Mucha animación en el día de ayer, comienzo de los festejos populares
de Al-Mossassa. La plaza Alta y sus aledaños se llenó de gente, ávida
de participar en los actos programados. Con lo que la zona noble de
Badajoz registraría un trasiego humano poco habitual por estos pagos. A
las nueve hubo la anunciada función teatral, con La historia de Ibn Marwan,
en un escenario improvisado en un lateral de la mismísima Torre de
Espantaperros. Lleno total, unos 300 espectadores, la mayoría de ellos
cómodamente sentada. Con cinco actores sólamente, tres de ellos
principales y nuestro Ibn Marwan, vestido de negro, de estrella, el
"bueno de la peli", entre José Calderón y Eugenio Amaya idealizaron la
figura de este impetuoso personaje, que, al final, conseguiría la
autorización del emir de Córdoba, Muhammad I, de levantar una ciudad no
en el Baxarnal (Cerro de San Cristóbal), como pretendía originariamente
nuestro héroe, un muladí emeritense harto del poder omeya, sino en el
cerro de La Muela, asiento primitivo de Batalyaws y origen de la ciudad
que hoy conocemos. Muchos aplausos al final del público asistente
corroboraron la bondad de la representación, que se ayudaría de efectos
audiovisuales para la mejor comprensión del mensaje.
ZOCO ÁRABE
Pero
lo bueno vendría a continuación con la plaza Alta --a punto de concluir
su restauración-- repleta de tenderetes y decorada primorosamente con
tapices y gallardetes. ¡Un zoco árabe! ¡Un mercado persa! ¡Una feria
cristiana! En definitiva, una abigarrada estampa medieval, pero puesta
al nivel del siglo XXI. El marco, sencillamente incomparable. Mucho
mejor que los que se montaban en la Alcazaba en pasadas ediciones. Este
es su sitio natural, la plaza Alta, por lo que el gentío se adueñó del
lugar, con una animación inusitada, increíble. Puestos de lo más
variopinto donde se vendía toda clase de artículos y productos, con los
tenderos vestidos de época: artesanías, perfumes, mejunjes y abalorios
de brujería, panes de centeno, empanadas, embutidos, quesos, dulces y
caramelos, hierbas curalotodo, especias, etc., etc. Y en los
soportales, las populares jaimas de comidas y bebidas, con tapas árabes
--pinchos morunos de cordero, brochetas morunas con cus-cús, tabulés
(cus-cús con especias), pollo escabechado con especias...-- y
"cristianas" --pinchos de "jalúfo" (cerdo), pancetas, bifanas,
escarapuches...--, entre otras más. Pero anoche no había moros y
cristianos en la costa, no, sino muchísimos payos y bastantes calés.

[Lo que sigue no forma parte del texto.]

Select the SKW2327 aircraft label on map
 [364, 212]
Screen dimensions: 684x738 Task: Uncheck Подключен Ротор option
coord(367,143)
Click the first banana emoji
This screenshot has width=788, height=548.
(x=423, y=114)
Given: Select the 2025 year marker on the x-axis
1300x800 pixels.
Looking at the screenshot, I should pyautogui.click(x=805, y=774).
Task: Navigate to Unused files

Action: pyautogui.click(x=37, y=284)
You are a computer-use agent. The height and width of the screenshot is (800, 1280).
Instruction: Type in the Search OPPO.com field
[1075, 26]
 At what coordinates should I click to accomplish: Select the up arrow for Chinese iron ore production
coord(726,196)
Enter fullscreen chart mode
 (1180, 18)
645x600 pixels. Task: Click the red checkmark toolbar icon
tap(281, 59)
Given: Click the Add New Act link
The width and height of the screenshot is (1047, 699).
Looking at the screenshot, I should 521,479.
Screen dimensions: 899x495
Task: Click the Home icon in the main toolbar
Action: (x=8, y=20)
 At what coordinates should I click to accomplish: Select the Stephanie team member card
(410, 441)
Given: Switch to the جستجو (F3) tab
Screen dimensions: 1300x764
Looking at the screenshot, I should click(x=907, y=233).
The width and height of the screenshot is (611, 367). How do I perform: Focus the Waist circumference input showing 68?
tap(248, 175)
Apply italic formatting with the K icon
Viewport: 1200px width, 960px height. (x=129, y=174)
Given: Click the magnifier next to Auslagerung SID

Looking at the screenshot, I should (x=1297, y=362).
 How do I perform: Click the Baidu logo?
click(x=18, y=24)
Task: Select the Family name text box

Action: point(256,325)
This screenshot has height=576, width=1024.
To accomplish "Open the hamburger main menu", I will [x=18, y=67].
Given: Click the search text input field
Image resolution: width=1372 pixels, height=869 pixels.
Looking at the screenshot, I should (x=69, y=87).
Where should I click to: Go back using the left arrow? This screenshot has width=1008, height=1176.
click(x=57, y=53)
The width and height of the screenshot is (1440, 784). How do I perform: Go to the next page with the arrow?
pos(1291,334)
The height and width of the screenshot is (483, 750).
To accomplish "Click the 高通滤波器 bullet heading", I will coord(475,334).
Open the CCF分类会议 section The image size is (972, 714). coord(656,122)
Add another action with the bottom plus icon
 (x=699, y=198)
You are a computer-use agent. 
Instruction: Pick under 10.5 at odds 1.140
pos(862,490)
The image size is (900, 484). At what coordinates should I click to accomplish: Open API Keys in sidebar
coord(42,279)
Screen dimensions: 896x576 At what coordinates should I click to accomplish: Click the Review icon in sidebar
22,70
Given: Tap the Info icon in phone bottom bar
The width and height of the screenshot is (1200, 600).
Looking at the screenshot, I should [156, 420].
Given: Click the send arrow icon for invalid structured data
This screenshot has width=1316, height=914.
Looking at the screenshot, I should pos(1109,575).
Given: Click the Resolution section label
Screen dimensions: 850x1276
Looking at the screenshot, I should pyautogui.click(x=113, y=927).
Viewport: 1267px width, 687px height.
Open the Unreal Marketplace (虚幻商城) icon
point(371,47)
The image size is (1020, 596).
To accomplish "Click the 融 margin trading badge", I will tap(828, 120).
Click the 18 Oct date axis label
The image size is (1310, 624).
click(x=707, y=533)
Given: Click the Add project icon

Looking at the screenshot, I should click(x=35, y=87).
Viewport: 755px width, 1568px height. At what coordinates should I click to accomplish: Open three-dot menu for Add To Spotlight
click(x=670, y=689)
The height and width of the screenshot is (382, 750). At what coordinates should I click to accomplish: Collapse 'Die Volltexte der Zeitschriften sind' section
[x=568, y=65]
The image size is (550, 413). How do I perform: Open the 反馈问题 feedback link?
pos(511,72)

Jóvenes gitanos de la zona que acudirían a darse un homenaje en un
lugar que tienen colonizado desde hace siglos. Los precios eran
asequibles y entre las bebidas abundaban las cañas de cerveza, las
litronas, los vinos de pitarra, el calimocho y las botellas de riberadelguadiana y rioja, así como los "combinados" nacionales, cubalitros y los de "importación". Como
se corresponde al mundo globalizado que vivimos, faltaría plus.
Y
nosotros que nos dimos un voltio y probamos de casi todo, entre los
aromas inconfundibles de pancetas y pinchitos al hornillo y calderadas
de pulpo en ebullición. Y de remate de los tomates, la tapa más
peculiar del zoco este año, el escarapuche, picadillo tradicional
extremeño con oreja de cerdo y el mejor aceite de oliva virgen del
mundo, el de Monterrubio. Y todo ello, con música andalusí de fondo,
interpretada por el grupo Samarkanda.
ACTOS PARA HOY, SÁBADO
Hoy
sábado continúa abierto el zoco desde media mañana. Si el tiempo
acompaña, habrá mucho movimiento en el Casco Antiguo pacense. Y ya por
la noche, otra función: representación de "La leyenda de amor, en el
escenario anejo de la plaza Alta. Será a partir de las 22 horas y
contará con la dirección de Cristina Silveira.